Thursday, January 28, 2016

Music for the Septuagesima Season

In the Extraordinary Form of the Latin Liturgy of the Roman Rite, we are in the midst of the pre-Lenten season of Septuagesima and thus I've started listening again to this CD of Spanish Choral Music. Matthew Shorter reviewed it for BBC Music in 2002:

If most British listeners have an image at all of Spanish choral music, it will be of Renaissance masters such as Victoria and Lobo, who brought a special fervour to the seamless 16th-century contrapuntal style.

So neglected is 19th-century Spanish choral music that the majority of recordings on this disc, recently selected by Gramophone as a Critics' Choice CD of the year, are world premières. The Coro Cervantes - Britain's only professional group devoted to Hispanic classical repertoire - and their director Carlos Fernández Aransay are clearly on a mission of discovery and recovery. Their zeal shines forth in these performances, whose passion is balanced by finely-nuanced direction and precise ensemble.

The excitement of discovery is especially palpable in the first four tracks of the disc, which in their awestruck polyphony capture something of the spirit and technique of the Renaissance greats, from the numinous opening of Albéniz's a capella psalm setting to Vicente Goioechea's impassioned Christus Factus est, via some splendid organ fanfares in Granados' Salve Regina and a perfect minute-long sliver of a motet by Falla.

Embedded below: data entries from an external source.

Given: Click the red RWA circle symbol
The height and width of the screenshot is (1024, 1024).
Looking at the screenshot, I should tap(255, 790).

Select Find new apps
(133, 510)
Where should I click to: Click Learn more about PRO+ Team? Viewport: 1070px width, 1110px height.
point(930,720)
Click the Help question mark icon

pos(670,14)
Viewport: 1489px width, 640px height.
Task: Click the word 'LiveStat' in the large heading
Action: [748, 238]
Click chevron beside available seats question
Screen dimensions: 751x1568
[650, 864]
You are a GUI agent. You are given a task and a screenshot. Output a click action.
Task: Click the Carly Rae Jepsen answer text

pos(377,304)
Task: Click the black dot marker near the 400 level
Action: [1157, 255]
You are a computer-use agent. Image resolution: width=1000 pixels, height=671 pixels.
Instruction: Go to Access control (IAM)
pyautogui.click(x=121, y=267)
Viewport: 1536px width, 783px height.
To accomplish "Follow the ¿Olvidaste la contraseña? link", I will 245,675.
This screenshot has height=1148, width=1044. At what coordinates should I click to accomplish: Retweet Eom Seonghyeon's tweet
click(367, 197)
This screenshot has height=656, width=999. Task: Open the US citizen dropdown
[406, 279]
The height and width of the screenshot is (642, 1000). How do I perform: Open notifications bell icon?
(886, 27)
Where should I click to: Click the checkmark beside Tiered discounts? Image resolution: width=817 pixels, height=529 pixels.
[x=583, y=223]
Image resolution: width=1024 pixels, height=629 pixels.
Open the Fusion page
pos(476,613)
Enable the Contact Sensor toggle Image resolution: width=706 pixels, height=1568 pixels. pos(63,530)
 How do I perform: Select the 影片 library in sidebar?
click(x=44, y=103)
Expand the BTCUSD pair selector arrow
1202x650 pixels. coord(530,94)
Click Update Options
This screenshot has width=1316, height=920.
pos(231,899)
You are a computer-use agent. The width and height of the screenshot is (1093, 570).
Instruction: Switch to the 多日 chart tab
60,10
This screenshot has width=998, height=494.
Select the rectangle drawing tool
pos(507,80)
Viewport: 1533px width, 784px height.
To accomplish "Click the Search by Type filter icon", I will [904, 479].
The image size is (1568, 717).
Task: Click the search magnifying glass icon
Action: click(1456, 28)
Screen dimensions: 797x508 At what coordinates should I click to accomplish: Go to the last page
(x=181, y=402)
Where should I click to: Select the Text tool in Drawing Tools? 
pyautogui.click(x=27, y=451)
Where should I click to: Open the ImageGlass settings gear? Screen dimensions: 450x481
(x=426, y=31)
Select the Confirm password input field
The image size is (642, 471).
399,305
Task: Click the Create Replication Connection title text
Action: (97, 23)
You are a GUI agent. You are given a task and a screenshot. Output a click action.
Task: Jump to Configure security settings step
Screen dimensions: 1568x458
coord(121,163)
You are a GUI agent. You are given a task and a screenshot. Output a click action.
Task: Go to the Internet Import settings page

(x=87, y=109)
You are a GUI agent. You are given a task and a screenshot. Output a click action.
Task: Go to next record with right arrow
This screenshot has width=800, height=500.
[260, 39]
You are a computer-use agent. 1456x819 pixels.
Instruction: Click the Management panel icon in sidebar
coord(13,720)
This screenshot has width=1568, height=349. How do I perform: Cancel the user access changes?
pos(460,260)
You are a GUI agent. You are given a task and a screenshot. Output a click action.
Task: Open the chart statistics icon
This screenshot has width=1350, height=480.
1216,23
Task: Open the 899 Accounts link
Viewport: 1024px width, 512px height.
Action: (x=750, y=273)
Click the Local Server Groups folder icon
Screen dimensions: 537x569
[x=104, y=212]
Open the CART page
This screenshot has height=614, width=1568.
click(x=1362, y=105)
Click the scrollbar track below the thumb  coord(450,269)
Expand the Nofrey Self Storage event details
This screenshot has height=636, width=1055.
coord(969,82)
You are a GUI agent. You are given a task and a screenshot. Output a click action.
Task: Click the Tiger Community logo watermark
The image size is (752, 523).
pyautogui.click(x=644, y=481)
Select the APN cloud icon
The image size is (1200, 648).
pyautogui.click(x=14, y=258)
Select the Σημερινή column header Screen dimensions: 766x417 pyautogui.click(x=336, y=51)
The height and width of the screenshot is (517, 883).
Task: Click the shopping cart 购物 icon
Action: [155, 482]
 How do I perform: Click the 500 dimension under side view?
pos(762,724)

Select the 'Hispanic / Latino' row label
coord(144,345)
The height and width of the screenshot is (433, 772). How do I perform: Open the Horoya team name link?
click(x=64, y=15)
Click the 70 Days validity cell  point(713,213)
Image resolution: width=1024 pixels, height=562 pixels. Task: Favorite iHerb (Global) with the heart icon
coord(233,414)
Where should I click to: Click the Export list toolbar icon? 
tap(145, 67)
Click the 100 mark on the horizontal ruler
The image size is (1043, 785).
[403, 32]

One reason that this music is so little known is that, as Shorter notes, it is from "a period in which Spanish church music seems to have been under attack from all sides, as first Napoleonic invaders and later the Spanish government itself seized church assets, closed music chapels and finally banned lay musicians from performing in churches."

You can hear some samples here. The revival of sacred choral music in Spain came through Pope St. Pius X's moto proprio on sacred music, Tra le Sollecitudini.